To confirm that IFN-γ is secreted by NK cells, intracellular staining of the various cocultures was performed, whereas naive spleen cells were stained for DX5+ and CD3 to confirm expression of the NK cell marker NKp46 (Supplemental Fig. 4). As shown in Fig. 4D, IFN-γ accumulated in DX5+CD3 cells from cultures containing sialidase-treated cells to twice the level seen in cultures containing untreated cells. Moreover, in cocultures of freshly isolated NK and sialidase-treated cells, IFN-γ accumulation increased by more than 2-fold, relative to levels in cocultures of freshly isolated NK and untreated cells (Fig. 4E).

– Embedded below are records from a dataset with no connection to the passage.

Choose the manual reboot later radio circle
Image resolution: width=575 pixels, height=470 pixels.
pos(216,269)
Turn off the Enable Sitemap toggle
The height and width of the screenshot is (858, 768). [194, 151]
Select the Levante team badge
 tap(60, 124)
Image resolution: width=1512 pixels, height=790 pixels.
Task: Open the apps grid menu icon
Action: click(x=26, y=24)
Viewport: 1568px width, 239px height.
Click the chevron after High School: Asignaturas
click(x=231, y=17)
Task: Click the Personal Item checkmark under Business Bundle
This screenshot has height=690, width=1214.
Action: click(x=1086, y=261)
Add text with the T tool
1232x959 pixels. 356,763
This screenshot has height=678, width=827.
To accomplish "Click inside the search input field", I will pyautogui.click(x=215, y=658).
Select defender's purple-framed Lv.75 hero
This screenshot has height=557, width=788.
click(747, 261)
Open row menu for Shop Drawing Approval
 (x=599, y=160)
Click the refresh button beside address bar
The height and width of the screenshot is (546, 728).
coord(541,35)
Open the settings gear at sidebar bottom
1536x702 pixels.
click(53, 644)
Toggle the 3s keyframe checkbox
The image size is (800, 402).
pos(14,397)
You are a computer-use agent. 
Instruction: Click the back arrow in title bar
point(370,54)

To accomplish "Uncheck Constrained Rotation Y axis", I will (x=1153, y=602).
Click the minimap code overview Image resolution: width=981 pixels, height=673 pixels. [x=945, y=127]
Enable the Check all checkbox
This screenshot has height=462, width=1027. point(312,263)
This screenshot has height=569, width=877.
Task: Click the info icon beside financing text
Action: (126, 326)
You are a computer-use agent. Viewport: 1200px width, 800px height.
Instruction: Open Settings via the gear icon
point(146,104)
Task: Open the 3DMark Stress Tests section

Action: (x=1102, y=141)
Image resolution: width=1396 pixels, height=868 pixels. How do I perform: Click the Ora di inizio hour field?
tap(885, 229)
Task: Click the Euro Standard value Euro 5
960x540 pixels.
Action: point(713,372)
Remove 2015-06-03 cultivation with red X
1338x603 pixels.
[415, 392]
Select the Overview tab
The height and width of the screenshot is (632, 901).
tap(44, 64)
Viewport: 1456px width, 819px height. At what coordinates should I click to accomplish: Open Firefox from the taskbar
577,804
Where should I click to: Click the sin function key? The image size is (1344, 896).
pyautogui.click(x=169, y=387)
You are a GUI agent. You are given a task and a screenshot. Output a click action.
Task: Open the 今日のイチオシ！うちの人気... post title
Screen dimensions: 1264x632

Finally, the role of NK cells in the lysis of sialidase-treated cells was illustrated in vitro by addressing cocultures containing poly(I):poly(C) pretreated naive spleen cells and by in vivo i.v injections of a labeled sialidase-treated and untreated cell mixture. The coculturing results revealed 32% specific lysis of sialidase-treated cells, relative to the low percentages observed in untreated cells (Fig. 4F). In vivo lysis decreased from an initial ratio of 1.0 between treated to untreated cells after injection to a ratio of 0.71 after 1 h and to a ratio of 0.23 5 h later, indicating a rapid lysis of sialidase-treated cells compared with untreated cell lysis (Fig. 4G). These results reveal that poorly sialylated tumor cells are more susceptible to NK cells than are highly sialylated tumor cells.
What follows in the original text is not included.